Dapagliflozin And Prevention of Adverse-outcomes in Heart Failure includes patients with and without type 2 diabetes, although the topline results did not specify if results were similar in these 2 populations.
AstraZeneca announced today that the sodium glucose co-transporter 2 (SGLT2) inhibitor dapagliflozin, sold as Farxiga, met the primary composite end point for patients enrolled in Dapagliflozin And Prevention of Adverse-outcomes in Heart Failure (DAPA-HF), a phase 3 heart failure outcomes trial that explored whether the therapy that has reshaped care for type 2 diabetes (T2D) could do the same in heart failure.
DAPA-HF found that the SGLT2 inhibitor significantly reduced the risk of cardiovascular death or worsening of heart failure in patients with reduced ejection fraction (HFrEF) when added to standard of care, according to a statement from the drug maker. Notably, the 4744 patients randomized for the study include those with and without T2D.1
Worsening of heart failure is defined as hospitalization or an equivalent event, such as an urgent heart failure visit, according to a trial design paper appearing earlier this year in the European Journal of Cardiology.1 The topline results announced today do not specify if dapagliflozin’s effects on heart failure were similar in both populations; those results will be presented soon.
“With the DAPA-HF trial, FARXIGA becomes the first in its class to demonstrate efficacy and safety data for the treatment of patients with heart failure, with and without type 2 diabetes, on top of standard of care,” said Mene Pangalos, PhD, executive vice president, BioPharmaceuticals Research and Development at AstraZeneca.
“Today, half of heart failure patients will die within 5 years of diagnosis and it remains one of the leading causes of hospitalization. We look forward to discussing the results of DAPA-HF with health authorities as soon as possible,” he said.

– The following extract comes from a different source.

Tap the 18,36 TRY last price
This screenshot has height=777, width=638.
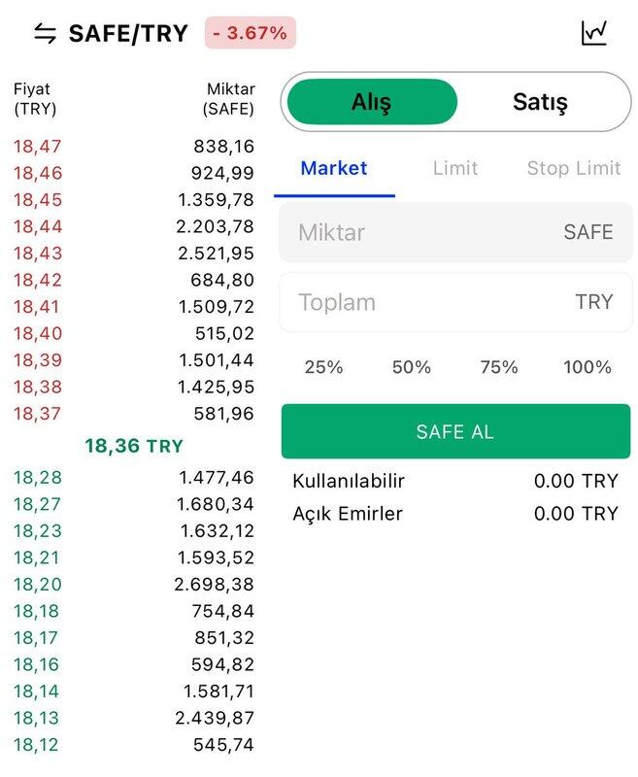pyautogui.click(x=133, y=447)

Heart Failure: the Next Frontier for SGLT2 Class
Nearly 4 years ago, the diabetes care community was stunned when results from the EMPA-REG OUTCOME trial for empagliflozin (Jardiance, Eli Lilly/Boehringer Ingelheim) showed that the SGLT2 inhibitor was not only safe for T2D patients but in fact reduced the risk of cardiovascular death. AstraZeneca then added a second primary end point to its cardiovascular outcomes trial, DECLARE-TIMI 58, and results released in November 2018 showed that dapagliflozin significantly reduced the risk of hospitalization for heart failure.
In fact, across all 3 cardiovascular outcomes trials for SGLT2 inhibitors (the third being CANVAS for Janssen’s canagliflozin), much of the SGLT2 class effect appears driven by the drugs’ cardioprotective effects in heart failure, which has prompted the American College of Cardiology to encourage its members to prescribe the drugs for their patients. There has been a new wave of heart failure outcomes trials that could lead to new indications beyond T2D. Two other trials, DELIVER and DETERMINE, are studying dapagliflozin in heart failure patients with preserved ejection fraction (HFpEF).
Empagliflozin is being studied in patients with and without T2D the EMPEROR trials (EMPEROR-Preserved, EMPEROR-Reduced); in late June, the drug’s sponsors announced FDA had granted fast-track designation for a heart failure indication to allow for expedited review, although results from those trials are not expected until June 2020.